Acordo enjoada, e a ideia de comer algo é suficiente para me imobilizar. Decido por uma xícara de café. Amanhã farei um sanduíche com ovos, estou precisando me alimentar bem.
Amanhã também dormirei mais cedo. Iniciarei o livro que acumula poeira na minha mesa de cabeceira. Me inscreverei nas aulas de yoga. Separarei tempo para estudo. Amanhã eu viro alguém que eu respeito.
Hoje, no entanto, o café desce mais amargo, quase o suficiente para me fazer desistir do próximo gole. Ele carrega promessas grandes, não cumpridas. Hoje ele tem gosto de preguiça. E eu evito encarar o fundo da xícara.
Eu me observo de fora, familiarizada com o final da história. A xícara esvazia, o estômago continua vazio. E a lista de intenções permanece rascunho.

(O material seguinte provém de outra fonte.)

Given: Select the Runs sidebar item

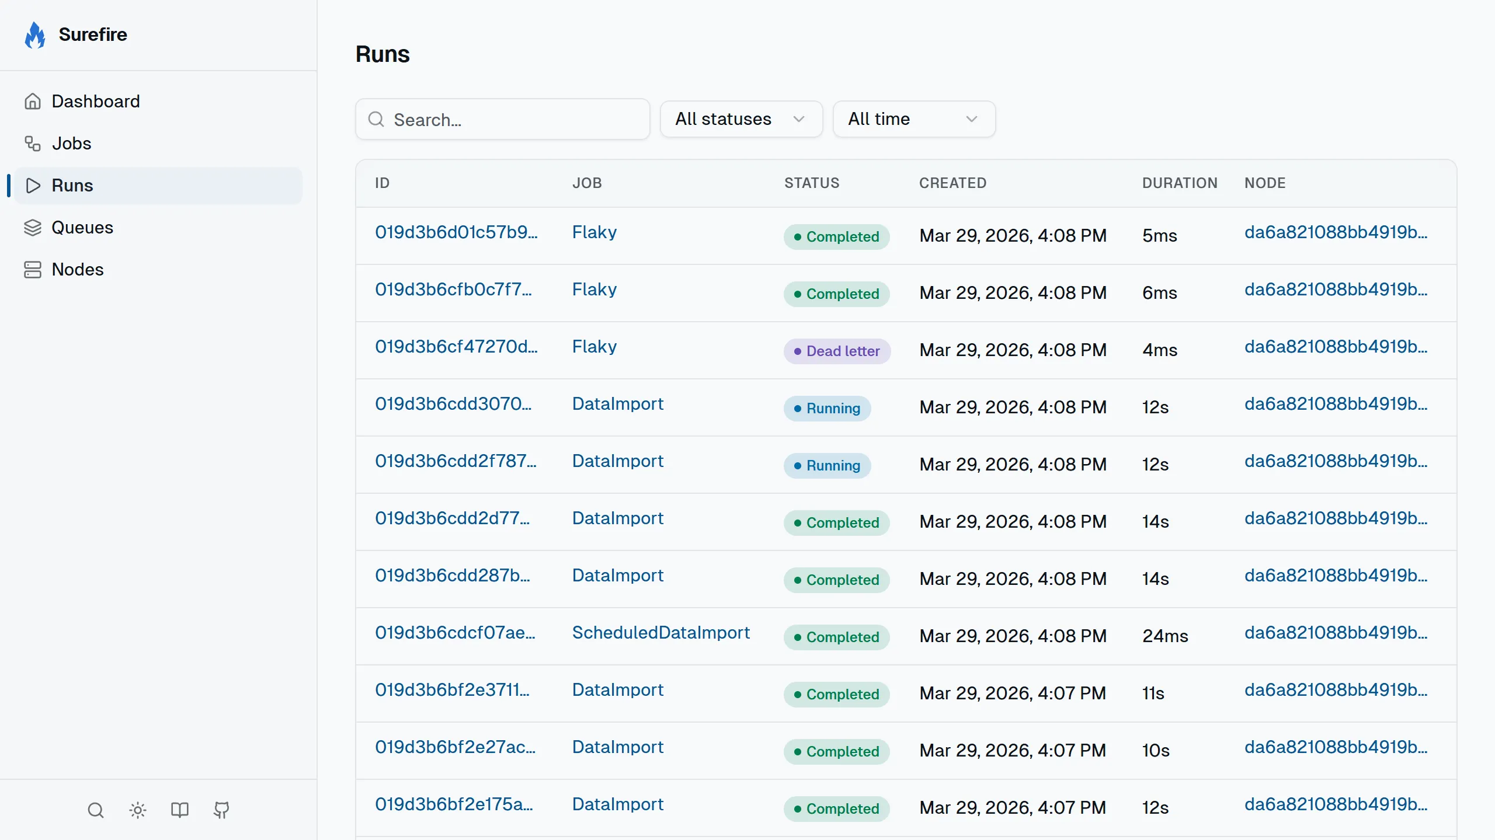Looking at the screenshot, I should [x=72, y=186].
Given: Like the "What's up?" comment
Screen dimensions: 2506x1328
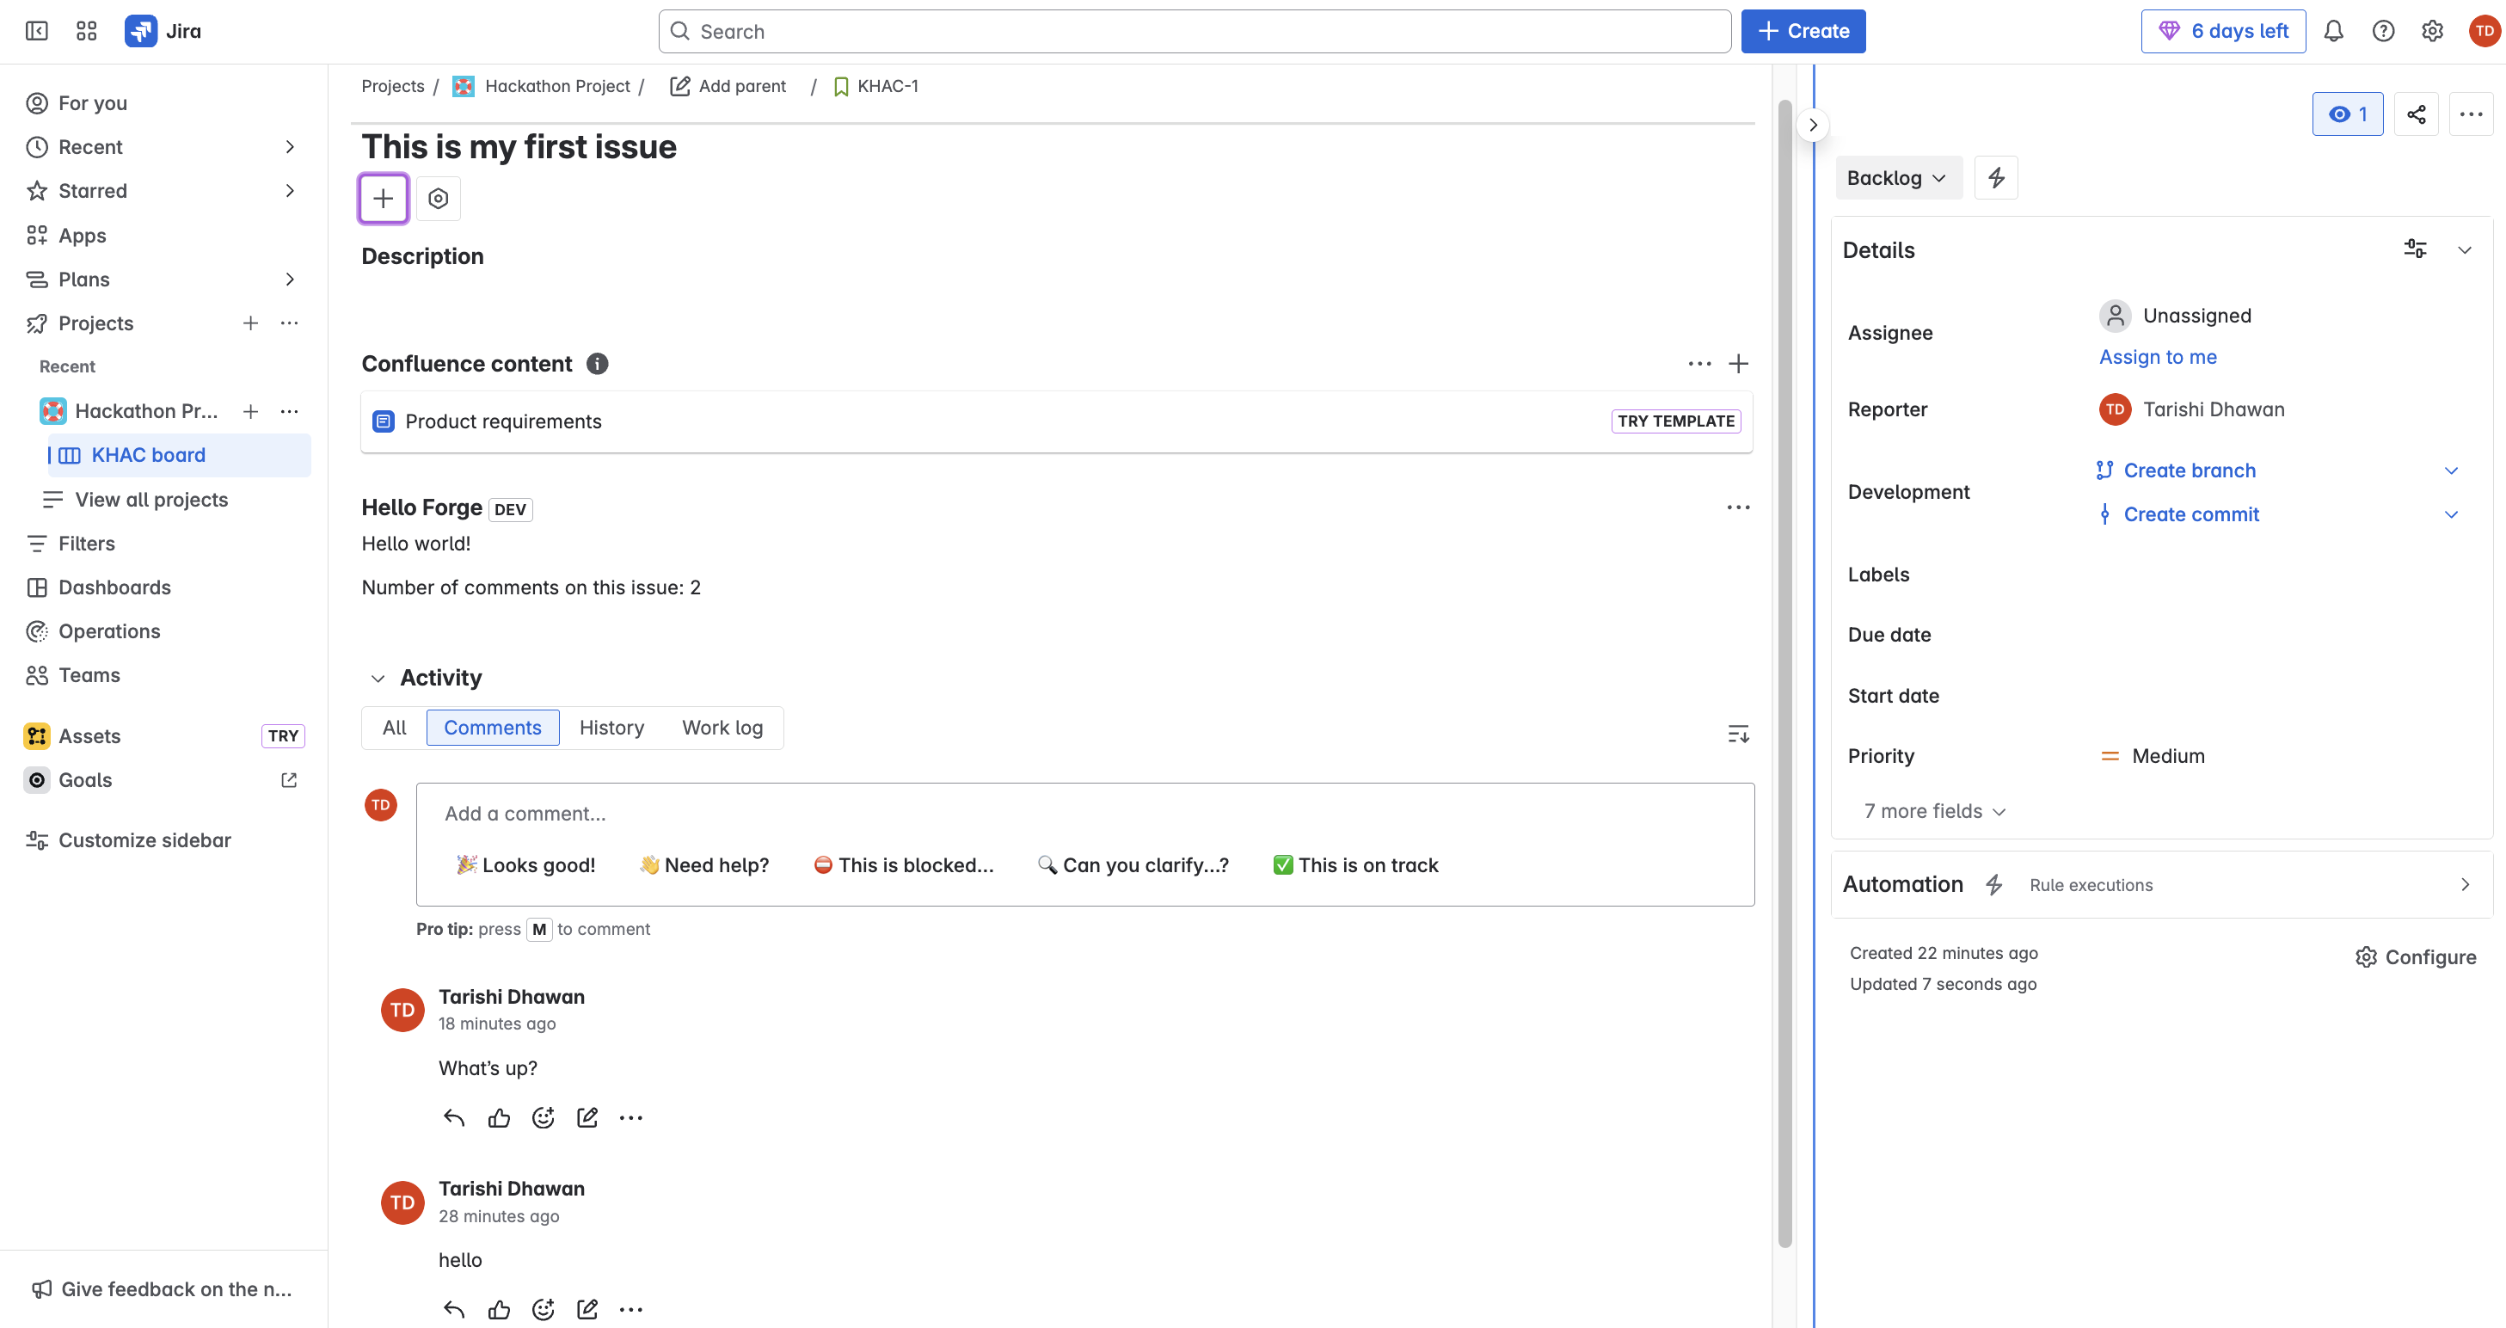Looking at the screenshot, I should [499, 1118].
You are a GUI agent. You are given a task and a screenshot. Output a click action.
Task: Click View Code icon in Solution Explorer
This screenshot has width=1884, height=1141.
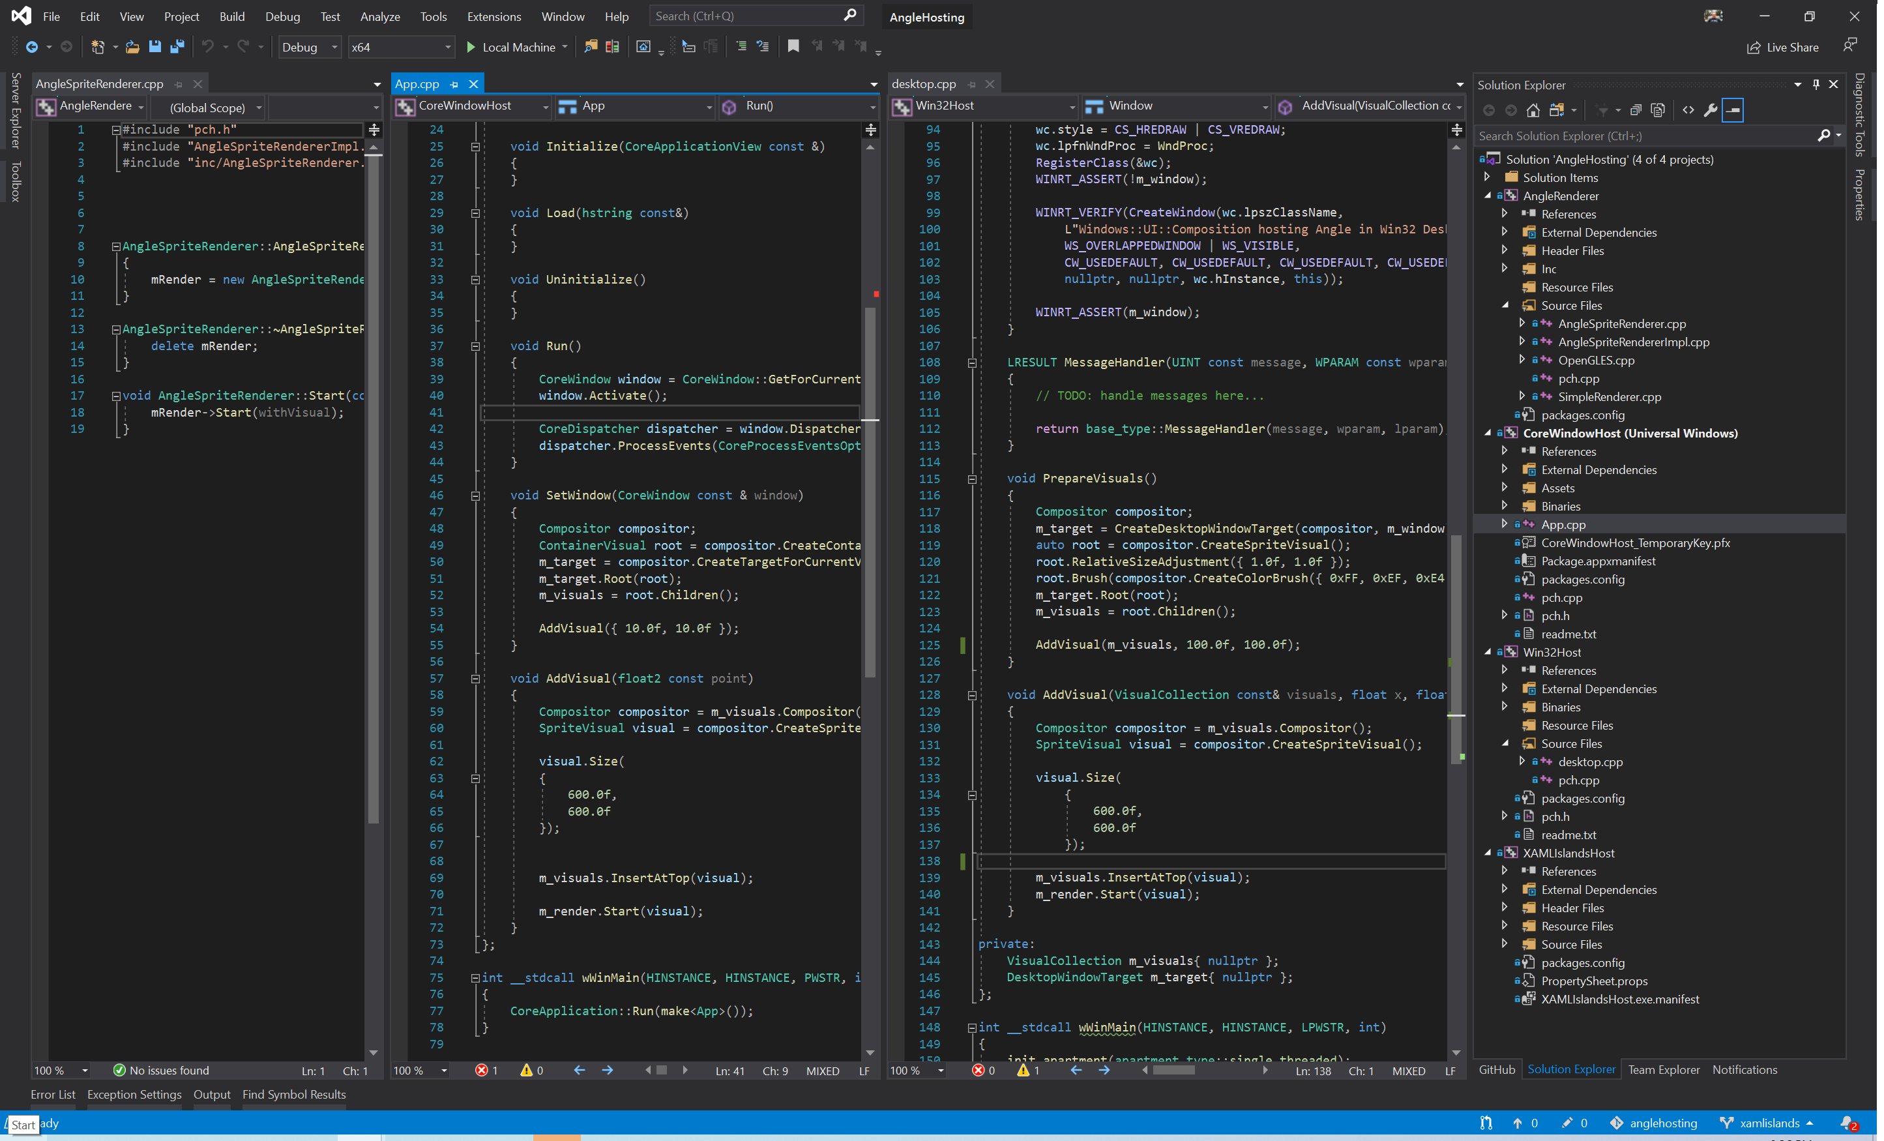(x=1688, y=110)
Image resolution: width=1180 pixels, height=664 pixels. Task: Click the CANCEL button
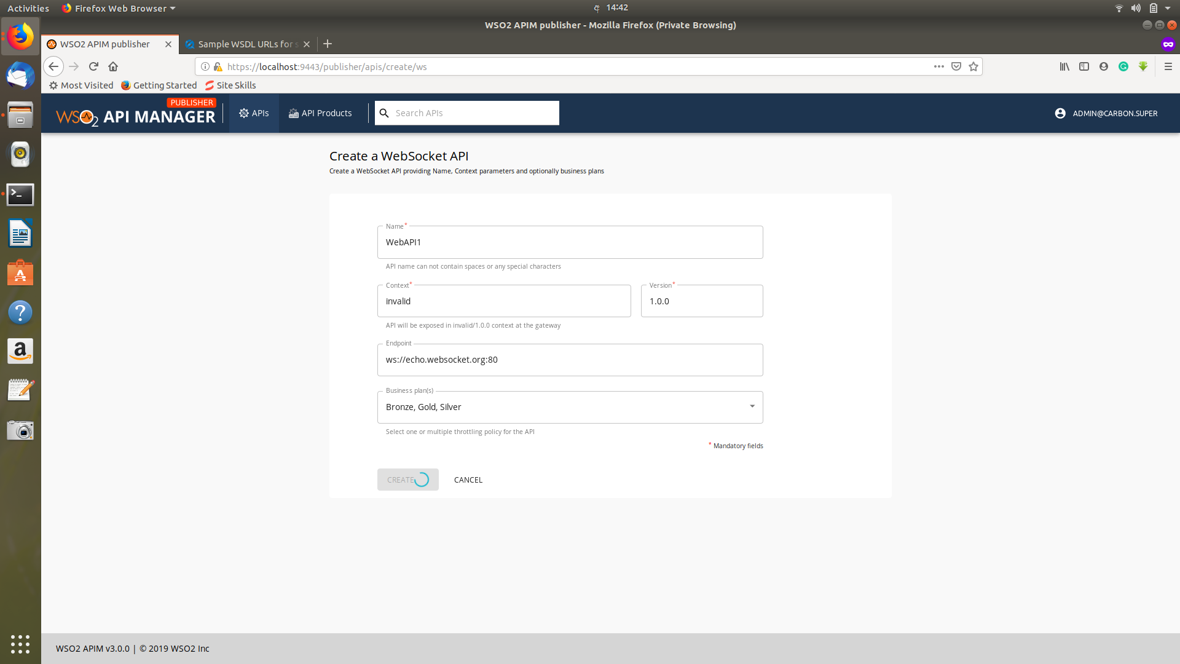coord(468,480)
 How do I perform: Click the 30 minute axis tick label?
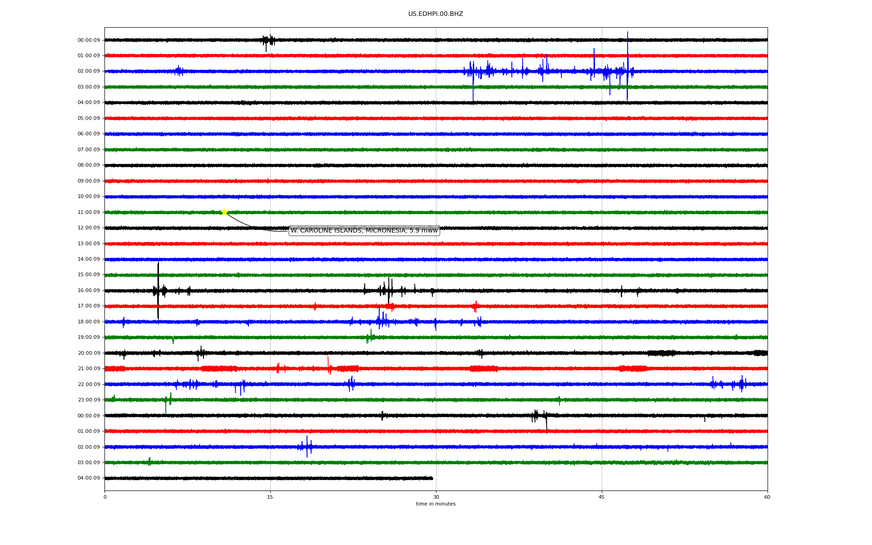(x=436, y=497)
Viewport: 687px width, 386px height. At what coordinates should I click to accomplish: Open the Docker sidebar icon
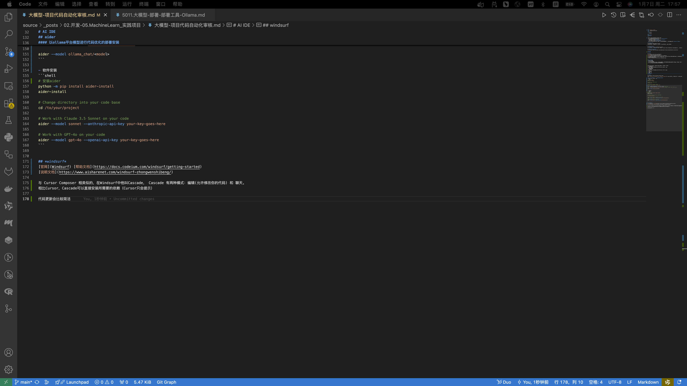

Não é falta de consciência ou de saber. É quase o contrário. Pensar demais me paralisa, e as objeções surgem como segunda natureza. Eu escolho o desvio. Existe um certo conforto em continuar sendo meu próprio atraso. Dessa maneira, a decepção vai ter sempre apenas um culpado e uma vítima, entrelaçados na mesma pessoa e brigando por espaço.
É falta de tempo, de talento. É a época do ano. É o pouco resultado em curto prazo.
Mas no silêncio da manhã, entre a xícara e o estômago vazios, antes de qualquer desculpa, sou só eu, decidindo, mais uma vez, não me ajudar.
E já sabendo que amanhã vou prometer de novo.